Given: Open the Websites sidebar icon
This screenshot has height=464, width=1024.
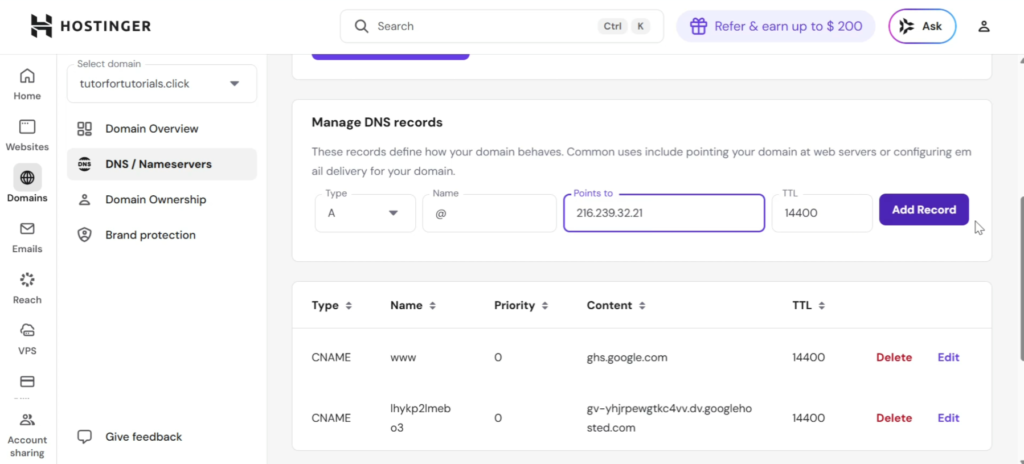Looking at the screenshot, I should coord(27,134).
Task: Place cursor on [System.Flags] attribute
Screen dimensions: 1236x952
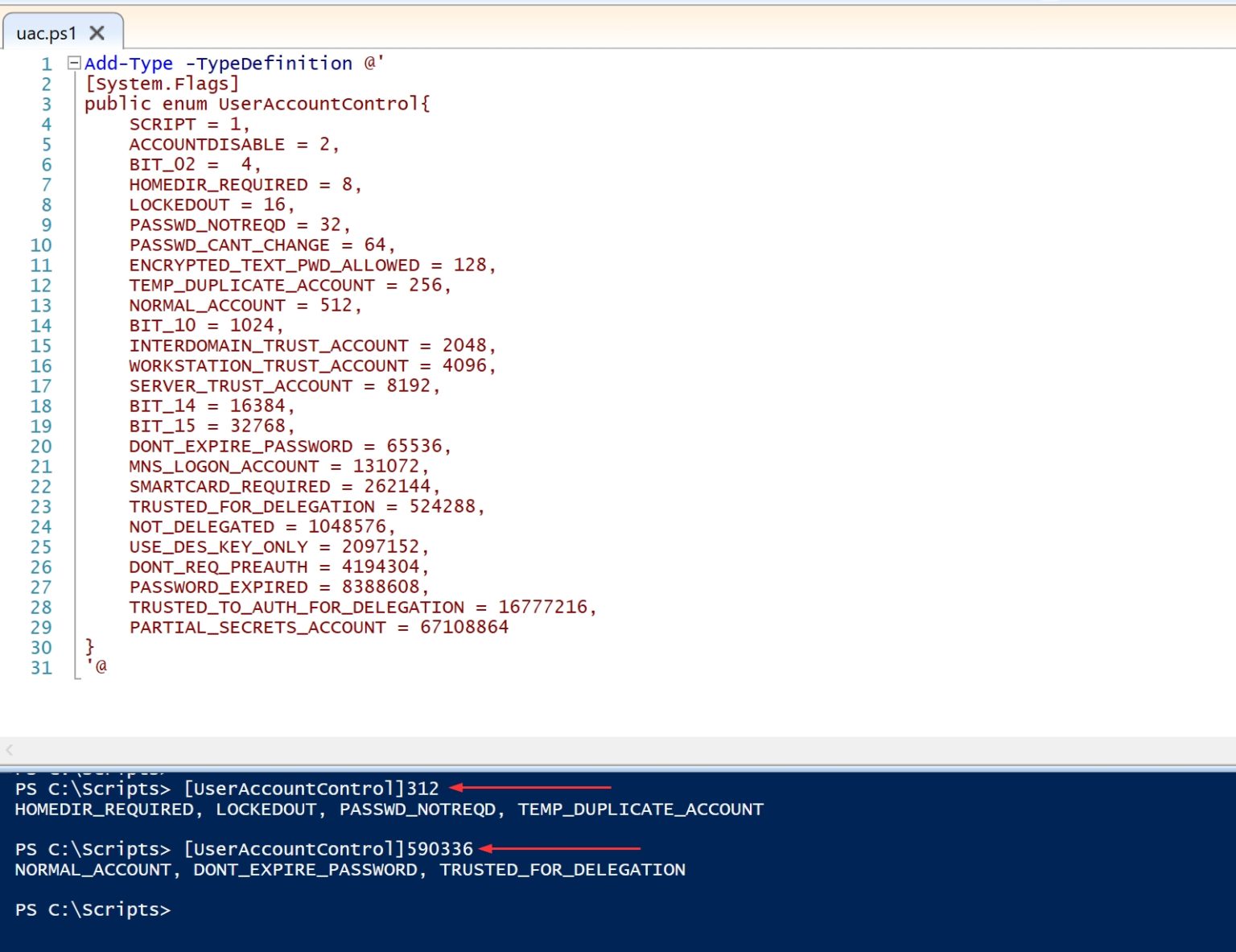Action: click(162, 84)
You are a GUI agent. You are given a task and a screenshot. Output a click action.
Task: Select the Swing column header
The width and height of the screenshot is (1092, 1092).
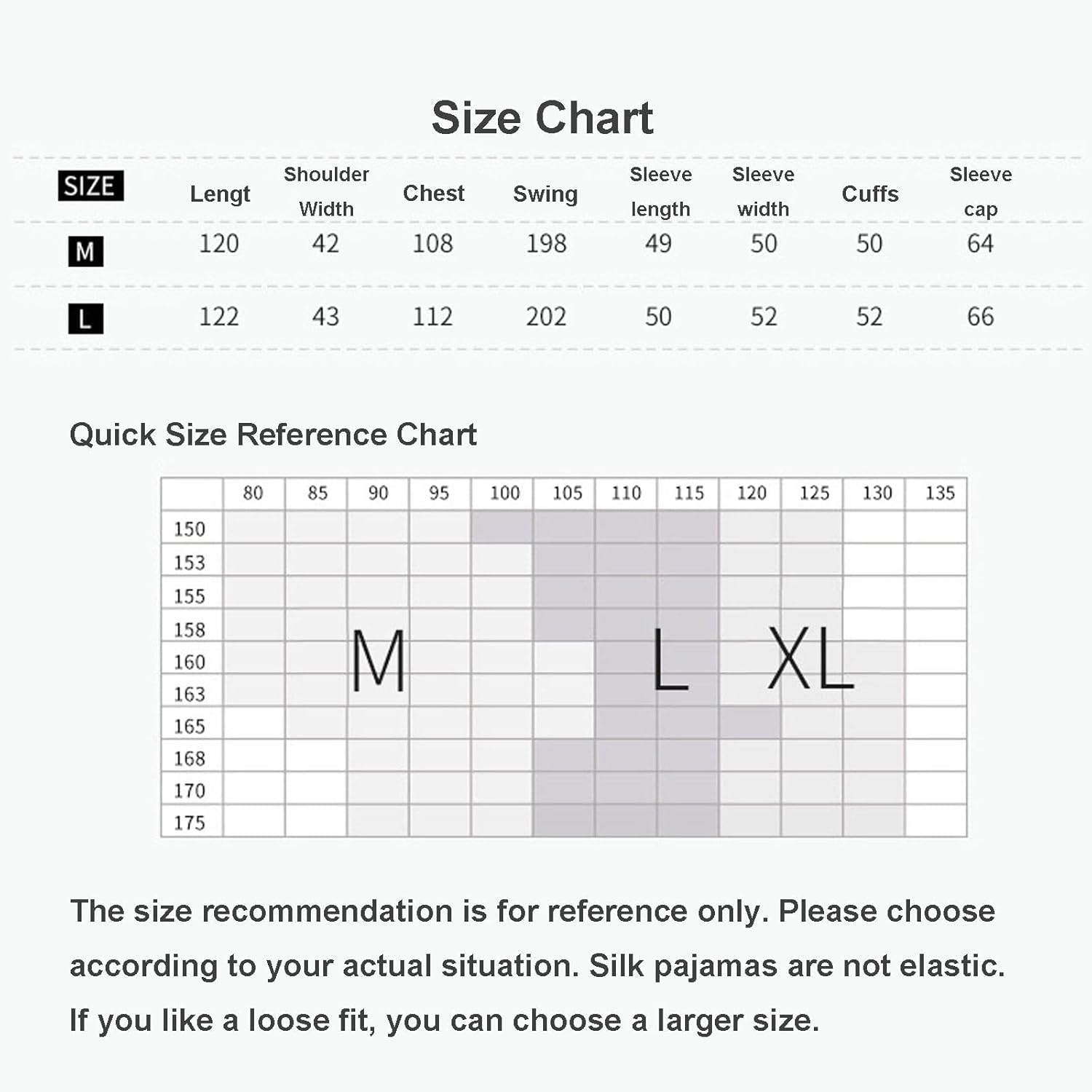pos(545,194)
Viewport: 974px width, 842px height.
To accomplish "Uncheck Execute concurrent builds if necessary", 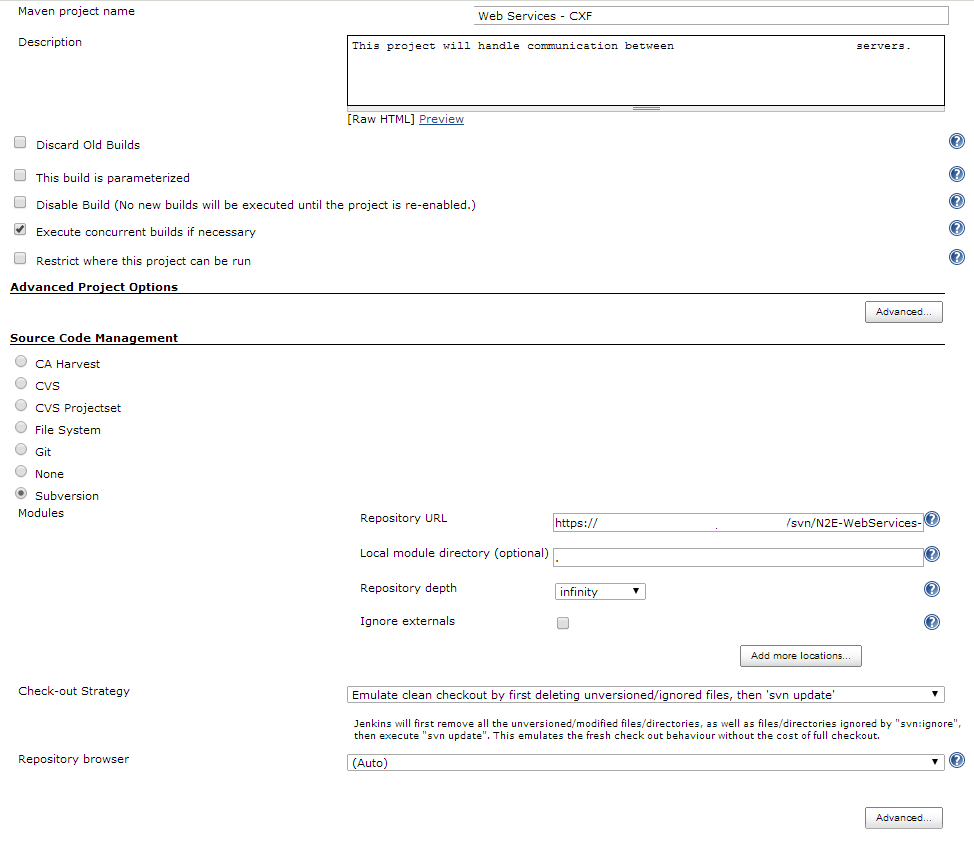I will click(19, 228).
⁂
From the line containing "You are a GUI" through the line containing "Viewport: 974px width, 842px height.", copy every line above exactly, without pictures.

You are a GUI agent. You are given a task and a screenshot. Output a click action.
Task: Select the Swing column header
The width and height of the screenshot is (1092, 1092).
pos(545,194)
Viewport: 974px width, 842px height.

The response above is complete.